O Presidente da Rússia pediu hoje a retirada de civis de Kherson face à contraofensiva ucraniana, enquanto Kiev e Ocidente tentam decifrar se Moscovo está a preparar uma saída das tropas ou criar uma armadilha para as forças ucranianas.
Claro que quem mora em Kherson deve ser retirado da área das ações mais perigosas, porque a população civil não deve sofrer bombardeamentos, ofensivas, contraofensivas e outras medidas relacionadas com operações militares", afirmou Vladimir Putin, após colocar flores num monumento por ocasião do Dia da Unidade Nacional.
Pouco depois, o Ministério da Defesa russo veio acrescentar que as unidades do Distrito Militar do Sul "transportam diariamente até 1.200 veículos, tanto camiões como automóveis, além de mais de 5.000 civis para a margem esquerda do rio Dnieper".
"Os cidadãos são fortemente aconselhados a deixar a margem direita da região e a cidade de Kherson, pois é possível, em breve, um bombardeamento massivo da capital regional", justificou também hoje o vice-governador pró-russo de Kherson.
Kiril Stremousov anunciou, paralelamente, um recolher obrigatório a partir das 24:00, mas acabou por mudar de ideias para sublinhar que "não há restrições para os habitantes" da cidade.
"Em Kherson tudo está agora sob o controle total das forças militares e policiais. Há uma luta 24 horas por dia, sete dias por semana, contra possíveis provocações", disse Stremousov.
Em outubro, as autoridades pró-russas de Kherson ordenaram a retirada de cerca de 80.000 cidadãos da margem direita para a esquerda do rio Dnieper face à aproximação das forças ucranianas, e incluíram a capital da província há duas semanas.
Esta semana, também estenderam a medida à margem esquerda do Dniepre para retirar outras 70.000.
As especulações sobre os próximos passos de Putin nesta frente, onde a Ucrânia já recuperou grandes áreas, dispararam no dia anterior, quando Stremousov admitiu que "o mais provável" é que as tropas russas marchem "para a margem esquerda", o que significaria abandonar ao seu destino a única capital regional nas mãos da Rússia.
Soma-se a isso o facto de um autarca fiel a Kiev ter afirmado que as tropas russas abandonaram três postos de controlo anexos à cidade e que a bandeira russa desapareceu do prédio da administração regional, transferido no final de outubro para Genichesk, a dezenas de quilómetros mais a sudeste, perto da península da Crimeia.
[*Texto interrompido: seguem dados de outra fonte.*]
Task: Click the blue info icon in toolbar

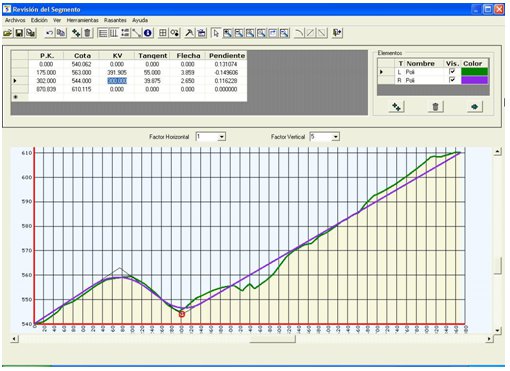Action: 148,33
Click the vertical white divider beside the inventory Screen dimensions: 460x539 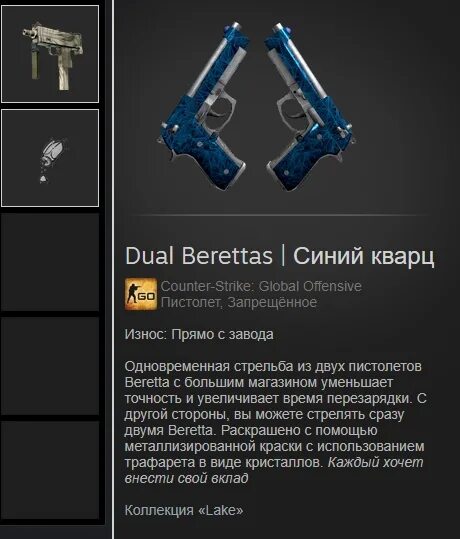(113, 270)
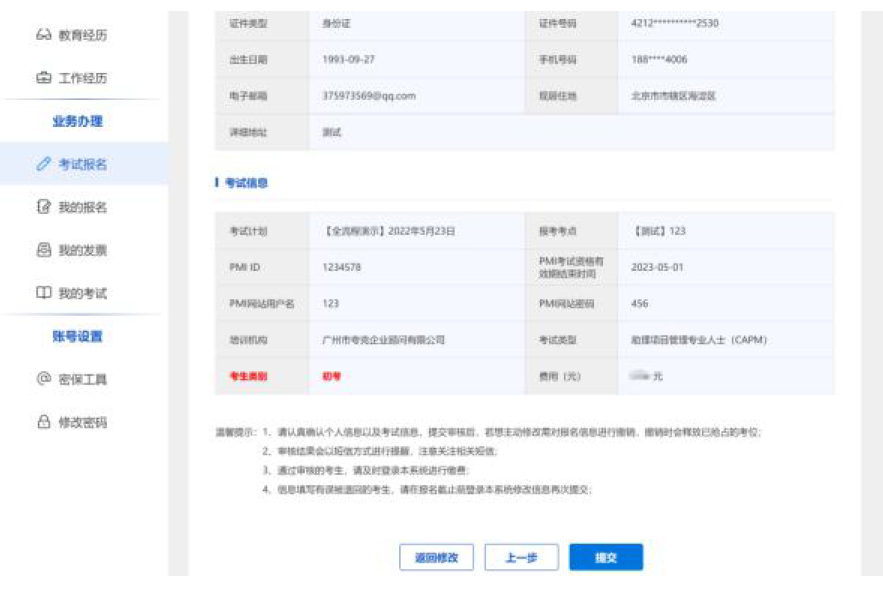Click the email value 375973569@qq.com
883x589 pixels.
[x=369, y=96]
O jornal russo Komsomolskaya Pravda, no entanto, garantiu que a bandeira tricolor continuou hasteada noutros prédios, como a Academia Marítima de Ushakov.
Mas quer Kiev, quer o Ocidente tentam decifrar se todo este contexto é, de facto, uma retirada ou, afinal, uma armadilha.
O ministro da Defesa ucraniano, Oleksii Reznikov, não descartou hoje a retirada total das tropas russas para a margem esquerda, anunciando-a como um "gesto de boa vontade", tal como fez quando se retirou na primavera das regiões de Kiev, Sumi e Chernigov.
No entanto, Reznikov admitiu a possibilidade de se tratar de uma operação "informativa e psicológica especial" para que a Ucrânia acredite numa falsa retirada e caia na armadilha.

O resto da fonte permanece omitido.